◆ Source data
::::

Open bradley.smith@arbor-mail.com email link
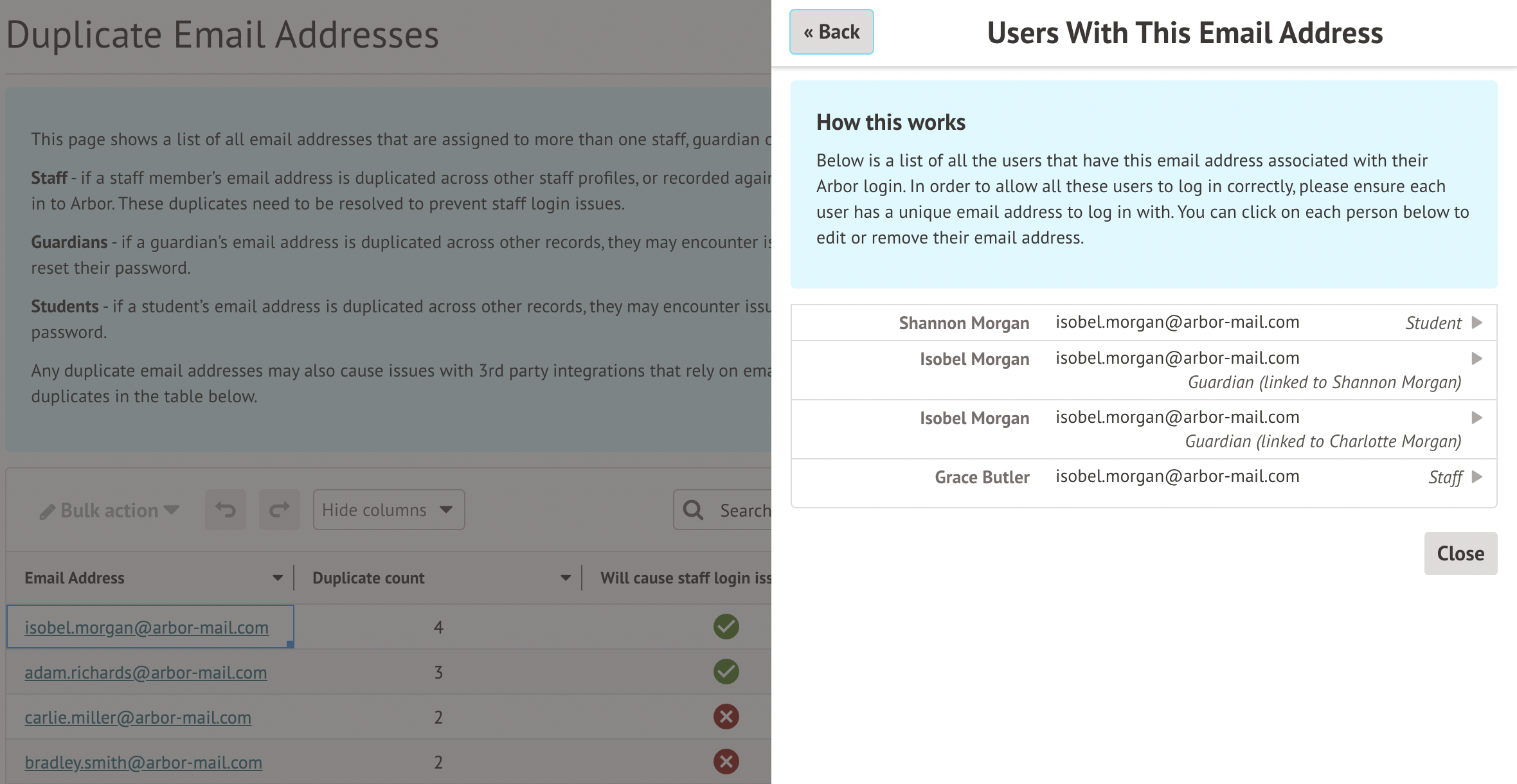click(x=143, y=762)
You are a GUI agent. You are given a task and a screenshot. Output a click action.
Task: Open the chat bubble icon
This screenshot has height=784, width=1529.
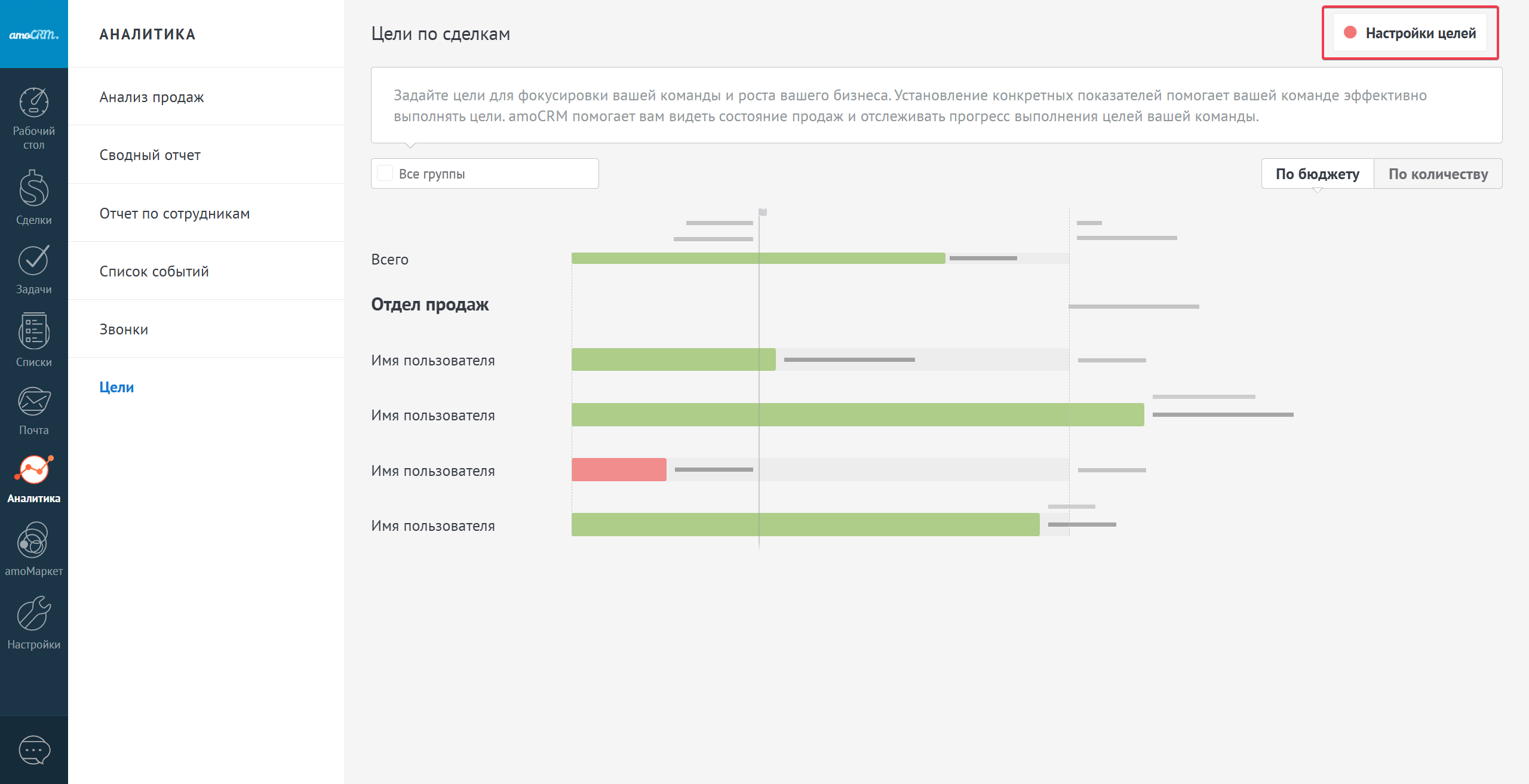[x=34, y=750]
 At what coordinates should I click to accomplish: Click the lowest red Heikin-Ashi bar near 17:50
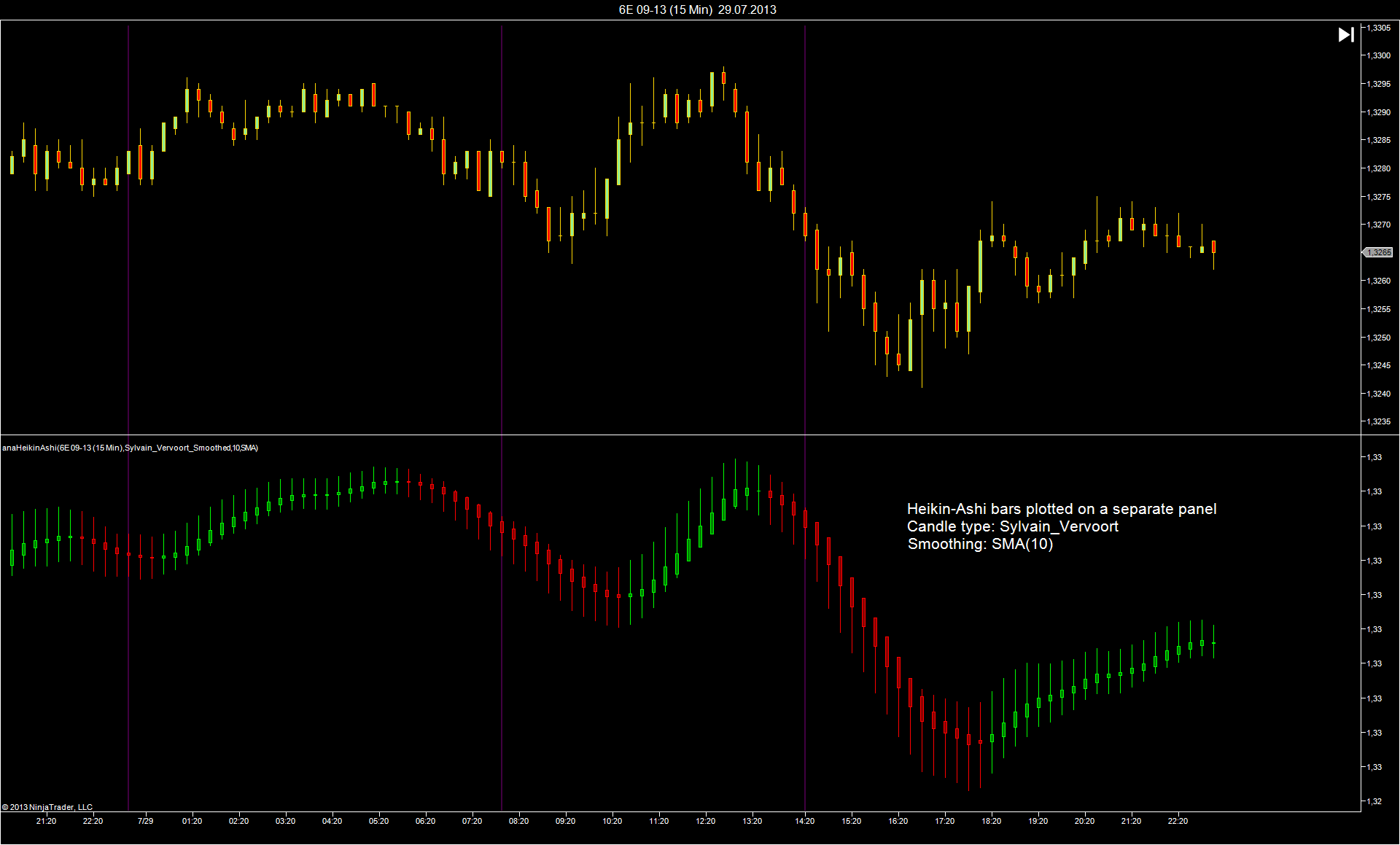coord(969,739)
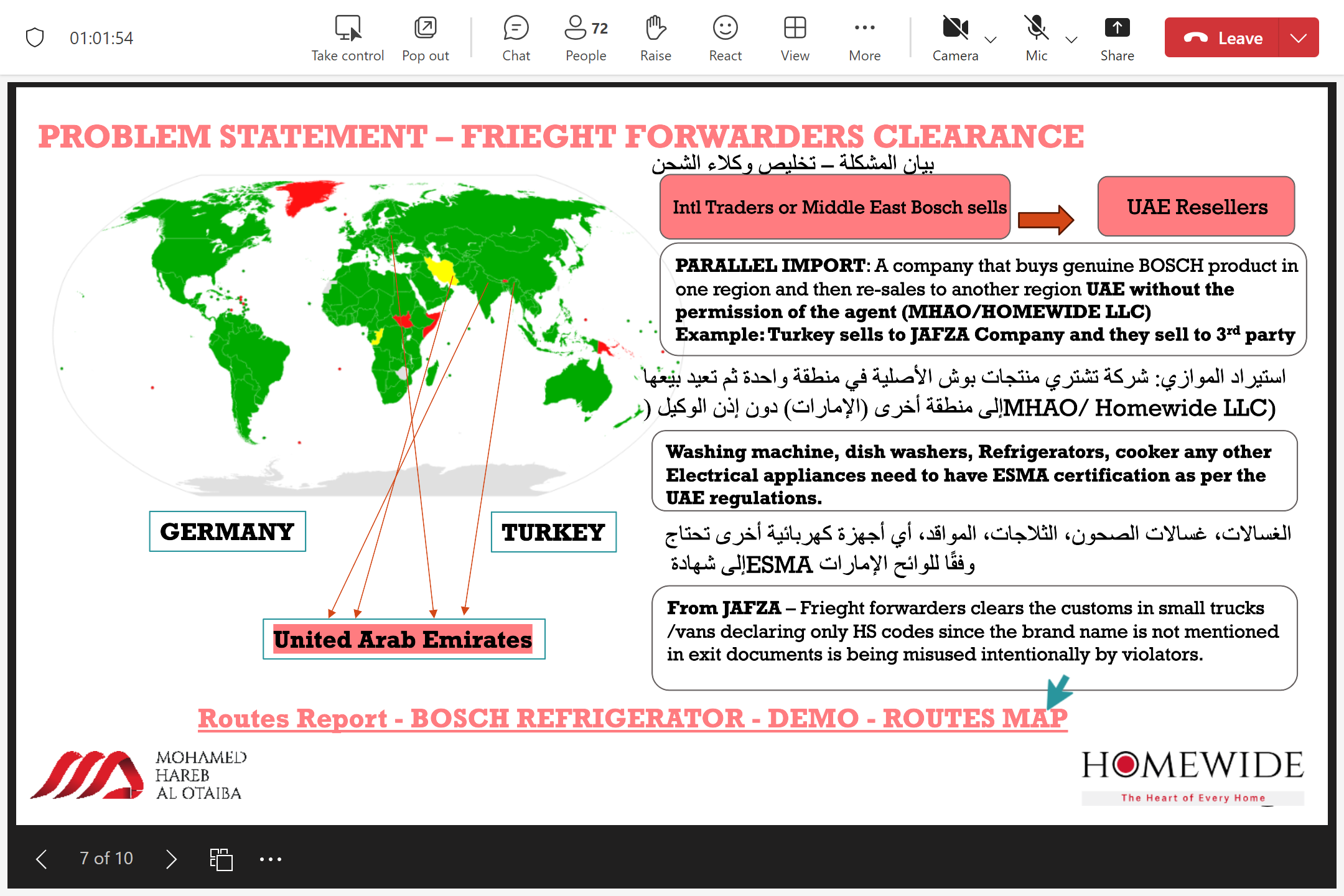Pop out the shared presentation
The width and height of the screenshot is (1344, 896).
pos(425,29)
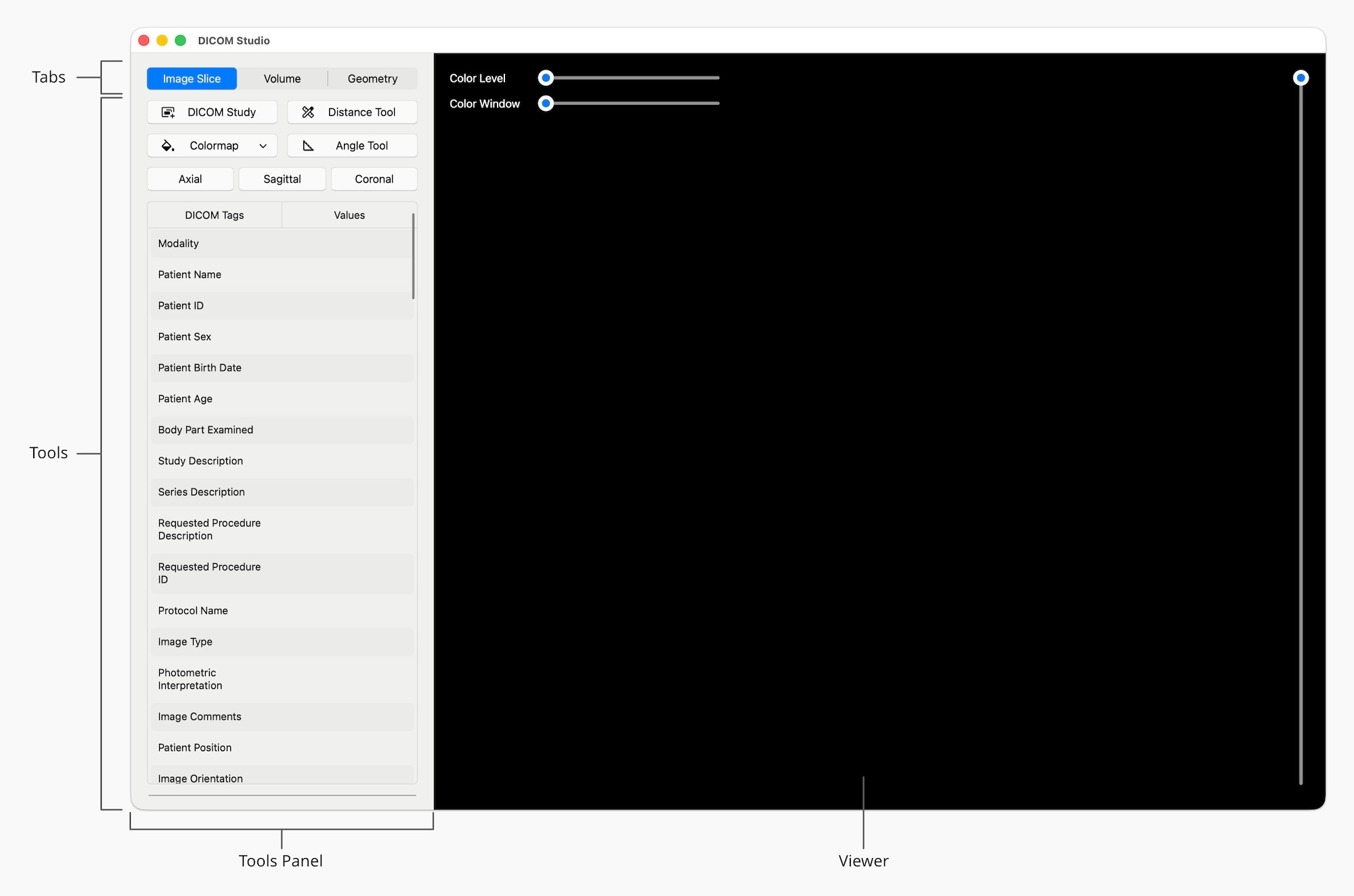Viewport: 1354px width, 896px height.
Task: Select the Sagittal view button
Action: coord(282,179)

::::

Every line above should be returned exactly; the pictures stay out.

◆ Solution
Open bradley.smith@arbor-mail.com email link
click(x=143, y=762)
You are a GUI agent. You are given a task and a screenshot. Output a click action.
Task: Open the chat bubble icon
This screenshot has height=784, width=1529.
[x=34, y=750]
 At what coordinates should I click to accomplish: Click the lowest red Heikin-Ashi bar near 17:50
coord(969,739)
Pop out the shared presentation
The width and height of the screenshot is (1344, 896).
pos(425,29)
Viewport: 1354px width, 896px height.
Task: Select the Sagittal view button
Action: coord(282,179)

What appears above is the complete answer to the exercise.